What would it be like to enjoy an entire day of calm? What about enjoying this on a consistent basis? You can. Even if you have the most challenging children.
But let's make sure we define what calm is. Calm is not an absence of noise, problems or chaos around you. It means that no matter what is happening around you, you experience calm inside AND begin to spread that calm to those around you.
Instead of your environment changing you into a Crazy Mom or Freak Dad, YOU begin to change your environment. In order to achieve this, you don't need superhuman capabilities. This is for everyday Moms, Dads and kids. We must understand a few bedrock principles that will guide us to 24/7 Calm.
The Calm Creed
- I cannot control other people, how they behave or how they react.
- I cannot control situations and circumstances—most are beyond my control.
- When I react to people and circumstances, I surrender power over my emotions.
- I can only control one thing in life—my emotions, my actions, my reactions.
- No matter how my child behaves, I control myself. When I “lose it,” I lose my authority. I spread and create the calm I want.
Make a Conscious Choice to Remain Calm
- Realize that we cannot control our kids, nor should we want to. Our primary job as parents is to control ourselves and model proper behavior. How many of us throw adult tantrums when something goes wrong, then expect our children to remain calm? No matter what your child or spouse does, remain calm. Screaming or withdrawing emotionally only makes the situation worse. When we are calm, we can be fully engaged and solve problems instead of creating more of them.

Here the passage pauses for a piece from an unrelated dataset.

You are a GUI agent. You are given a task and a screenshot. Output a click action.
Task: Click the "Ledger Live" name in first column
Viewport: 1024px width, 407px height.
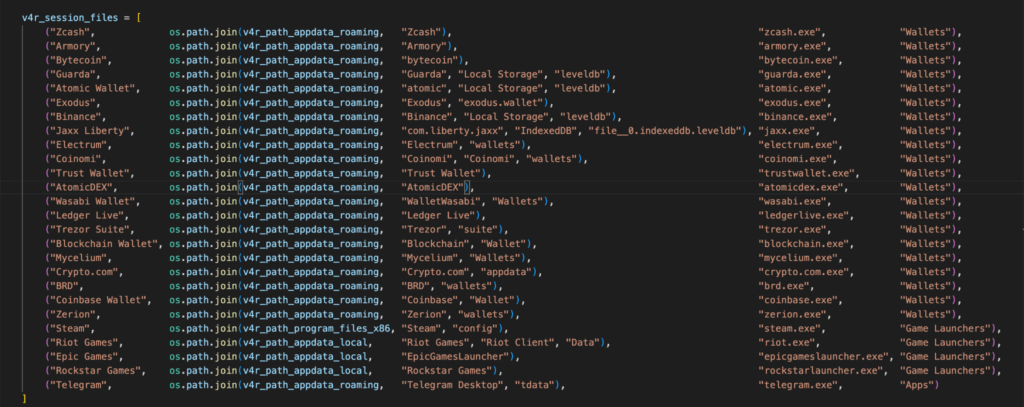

- We are not responsible for our children's behavior, attitudes and actions. If your child is in a bad mood, so be it. Choose not to give in to or join his pity party. If your child comes into the kitchen barking orders, you are not obligated to respond. Walk away calmly, go about your business and let your child know that when he's ready to be polite, you'll help him with breakfast. If your child refuses to do his homework, then he will suffer the consequences at school. Our children need to learn that they are responsible for their choices, and you are responsible for yours.
Assume a Calm Posture
- Each time you approach your child or spouse, ask yourself, “Do I want to have a conversation or a confrontation?” Instead of standing by and barking orders, sit down, put your feet up and relax. It is much harder to yell and lecture when you assume a calm posture. Kids are drawn to adults who sit—sitting says, “I am in control, everything is okay and I want to connect with you.”
Take Care of Yourself
- Exercise, walk your dog, pray, listen to music—do whatever helps you feel at peace. Make a decision that no matter what your child or spouse does, you are only responsible for your actions. This liberates parents and frees children to be responsible for their choices.
Be the Calm in the Storm
- The most effective way to calm an emotional child is for us to be calm. Instead of threatening an upset child, we need to draw the child into our calm. Sit down and begin to color with crayons or build with Legos. Play catch or do push-ups with your child. Invite him into your calm. This will freak him out at first, because he is used to seeing you get upset. What you are communicating, though, is (1) Your actions cannot control or manipulate me and (2) No matter how out of control you may feel, I am a rock you can count on.
You'll be surprised at how your children (and spouse!) begin to calm down once you do.